After getting the permits and equipment, training guides and clearing the track the cave trek was launched in the year 2000, giving it the "Millennium" title. 15 years later the local kids have a new school and around 30 guides are employed from 8 neighbouring villages.
Billed as a 4 in 1 Adventure of Treking, Canyoning, Caving and Swimming this full day activity actually offers much more than that. It's a chance to experience the interior highland jungle of this little known pacific island. It's also an opportunity to meet the locals, learn about their village life and connection to the forest that surrounds them. And, of course, it's a way to pay it forward as supporting this enterprise supports the entire village.

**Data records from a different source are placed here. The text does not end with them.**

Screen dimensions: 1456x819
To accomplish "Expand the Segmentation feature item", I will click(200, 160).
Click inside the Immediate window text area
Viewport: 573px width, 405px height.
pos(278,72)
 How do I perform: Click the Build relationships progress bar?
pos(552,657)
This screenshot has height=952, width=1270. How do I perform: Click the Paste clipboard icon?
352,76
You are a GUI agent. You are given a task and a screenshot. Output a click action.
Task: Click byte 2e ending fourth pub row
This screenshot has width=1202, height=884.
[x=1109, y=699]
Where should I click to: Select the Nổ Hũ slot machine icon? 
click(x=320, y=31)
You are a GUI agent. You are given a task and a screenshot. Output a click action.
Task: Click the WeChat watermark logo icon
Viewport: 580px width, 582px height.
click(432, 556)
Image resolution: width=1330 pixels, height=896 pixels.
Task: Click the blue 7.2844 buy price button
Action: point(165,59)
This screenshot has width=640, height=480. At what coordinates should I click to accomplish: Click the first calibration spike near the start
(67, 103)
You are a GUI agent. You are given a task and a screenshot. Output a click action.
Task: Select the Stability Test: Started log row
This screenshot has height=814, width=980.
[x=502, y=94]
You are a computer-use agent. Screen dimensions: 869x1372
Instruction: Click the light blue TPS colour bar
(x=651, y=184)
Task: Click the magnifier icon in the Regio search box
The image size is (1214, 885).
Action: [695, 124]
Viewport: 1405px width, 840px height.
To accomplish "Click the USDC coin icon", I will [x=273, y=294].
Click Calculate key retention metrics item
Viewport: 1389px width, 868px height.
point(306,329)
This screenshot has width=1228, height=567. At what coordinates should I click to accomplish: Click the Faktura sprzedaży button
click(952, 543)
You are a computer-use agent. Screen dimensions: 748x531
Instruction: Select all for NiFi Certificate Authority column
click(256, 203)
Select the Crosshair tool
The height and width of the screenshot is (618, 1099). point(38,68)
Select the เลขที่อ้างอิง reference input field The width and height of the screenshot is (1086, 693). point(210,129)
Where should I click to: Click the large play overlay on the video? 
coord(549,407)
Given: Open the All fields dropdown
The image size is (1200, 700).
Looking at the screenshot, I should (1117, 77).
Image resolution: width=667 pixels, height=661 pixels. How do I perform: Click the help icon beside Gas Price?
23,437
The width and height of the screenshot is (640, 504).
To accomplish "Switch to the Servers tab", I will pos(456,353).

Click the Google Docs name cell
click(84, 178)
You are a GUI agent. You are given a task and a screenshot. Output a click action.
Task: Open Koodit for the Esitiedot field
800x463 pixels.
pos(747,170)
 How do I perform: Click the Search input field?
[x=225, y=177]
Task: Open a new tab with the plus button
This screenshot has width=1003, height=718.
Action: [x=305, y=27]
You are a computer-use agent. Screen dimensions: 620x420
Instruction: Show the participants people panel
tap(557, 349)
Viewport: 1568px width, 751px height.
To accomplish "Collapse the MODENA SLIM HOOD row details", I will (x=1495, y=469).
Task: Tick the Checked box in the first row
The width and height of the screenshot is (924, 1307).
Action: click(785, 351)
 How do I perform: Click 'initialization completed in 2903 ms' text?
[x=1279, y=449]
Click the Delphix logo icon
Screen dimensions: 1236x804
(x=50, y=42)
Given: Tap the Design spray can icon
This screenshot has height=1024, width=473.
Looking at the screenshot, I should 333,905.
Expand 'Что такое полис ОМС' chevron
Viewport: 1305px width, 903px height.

The success of the project is not just recognised in the village but also in the tourism awards it's won. The most recent being the judge's special commendation at the Westpac Vanuatu tourism awards as well as a No.1 on the increasingly influential Tripadvisor. In a country where much of the tourism is owned by foreign interests, it's great to see the bar being reset by local folk providing a uniquely local experience which benefits the local community.
Do you want to do this too?
WHAT: Millennium Cave Tour 4 in 1 Adventure
WHERE IS IT: Luganville, Santo Espiritu Island, Vanuatu
GET THERE: Flights to Luganville depart daily from Port Vila, Vanuatu's Capital and less often from Brisbane, Australia
STAY: Santo has a range of accommodation for all budgets and lots of other above ground and underwater adventures from diving WW2 relics to swimming in eerily blue holes.